Question

Find $$f^{-1}$$, if it exists: $$f:A\to B,$$ where
(i) $$A=\{0,-1,-3,2\};B=\{-9,-3,0,6\}$$ and $$f\left(x\right)=3x$$
(ii) $$A=\{1,3,5,7,9\};B=\{0,1,9,25,49,81\}$$ and $$f\left(x\right)=x^2$$

Answer 1

Hint: Check if the function is one-one and onto. If yes, then write $$x$$ in terms of $$f\left(x\right)$$, then replace $$x$$ by $$f^{-1}\left(x\right)$$ and $$f\left(x\right)$$ by $$x$$.

(i) Here we have to find $$f^{-1}$$ for $$f:A\to B$$, where $$A=\{0,-1,-3,2\};B=\{-9,-3,0,6\}$$ and $$f\left(x\right)=3x$$
We know that $$f\left(x\right)$$ is invertible only when $$f\left(x\right)$$ is one-one and onto.
Now, we will check $$f\left(x\right)$$ for one-one and onto.
Now, we will put $$\{0,-1,-3,2\}$$ in $$f\left(x\right)$$ which is the domain $$\left(A\right)$$ of the function.
Therefore, $$f\left(0\right)=3\left(0\right)=0$$
$$f(-1)=3(-1)=-3$$
$$f(-3)=3(-3)=-9$$
$$f\left(2\right)=3\left(2\right)=6$$
Therefore, $$\{0,-3,-9,6\}$$ is in the range of the function.
As $$A$$ have different $$f$$ images in $$B$$, therefore the function is one – one
Also, range $$=$$ co-domain, therefore function is onto.
Therefore, to find $$f^{-1}\left(x\right)$$, we will write $$x$$ in terms of $$f\left(x\right)$$ and then replace $$x$$ by $$f^{-1}\left(x\right)$$ and $$f\left(x\right)$$by $$x$$.
So, $$f\left(x\right)=3x$$
$${\displaystyle \frac{f\left(x\right)}{3}}=x$$
By replacing $$x$$ by $$f^{-1}\left(x\right)$$ and $$f\left(x\right)$$ by $$x$$, we get
$$f^{-1}\left(x\right)={\displaystyle \frac{x}{3}}:B\to A$$ where $$B=\{-9,-3,0,6\}$$ and $$A=\{0,-1,-3,2\}$$
(ii) Here we have to find $$f^{-1}$$ for $$f:A\to B$$ where $$A=\{1,3,5,7,9\};B=\{0,1,9,25,49,81\}$$ and $$f\left(x\right)=x^2$$.
First of all, we will check $$f\left(x\right)$$ for one-one and onto.
Now, we will put $$\{1,3,5,7,9\}$$ in $$f\left(x\right)$$ which is the domain of the function.
Therefore, $$f\left(1\right)={\left(1\right)}^2=1$$
$$f\left(3\right)={\left(3\right)}^2=9$$
$$f\left(5\right)={\left(5\right)}^2=25$$
$$f\left(7\right)={\left(7\right)}^2=49$$
$$f\left(9\right)={\left(9\right)}^2=81$$
Therefore, $$\{1,9,25,49,81\}$$ is the range of the function.
As$$A$$ have different $$f$$ images in $$B$$, therefore the function is one – one.
Also range $$=$$ co-domain.

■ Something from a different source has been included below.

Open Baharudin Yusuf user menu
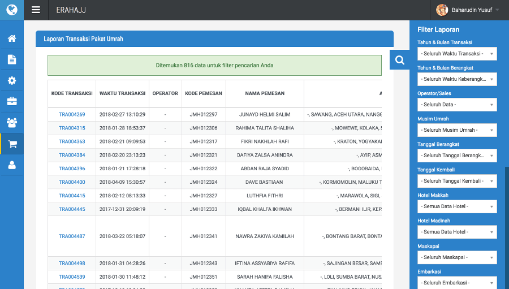509x289 pixels. pyautogui.click(x=468, y=10)
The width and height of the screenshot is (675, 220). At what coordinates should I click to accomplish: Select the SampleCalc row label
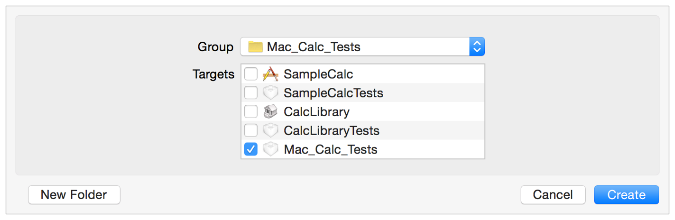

Therefore, the function is onto.
Therefore, to find $$f^{-1}\left(x\right)$$, we will write $$x$$ in terms of $$f\left(x\right)$$ and then replace $$f\left(x\right)$$ by $$x$$ and $$x$$ by $$f^{-1}\left(x\right)$$.
So, $$f\left(x\right)=x^2$$
$$\sqrt{f\left(x\right)}=x$$
By replacing $$x$$ by $$f^{-1}\left(x\right)$$ and $$y$$ by $$x$$, we get
$$f^{-1}\left(x\right)=\sqrt{x}:B\to A$$ where $$B:\{0,1,9,25,49,81\}$$ and $$A:\{0,1,3,5,7,9\}$$

Note: Students must check if the function is one-one and onto before finding the inverse of the function. One – one function means different elements of the domain have different $$f$$ images in the codomain. Onto function means the range of the function should be equal to its codomain.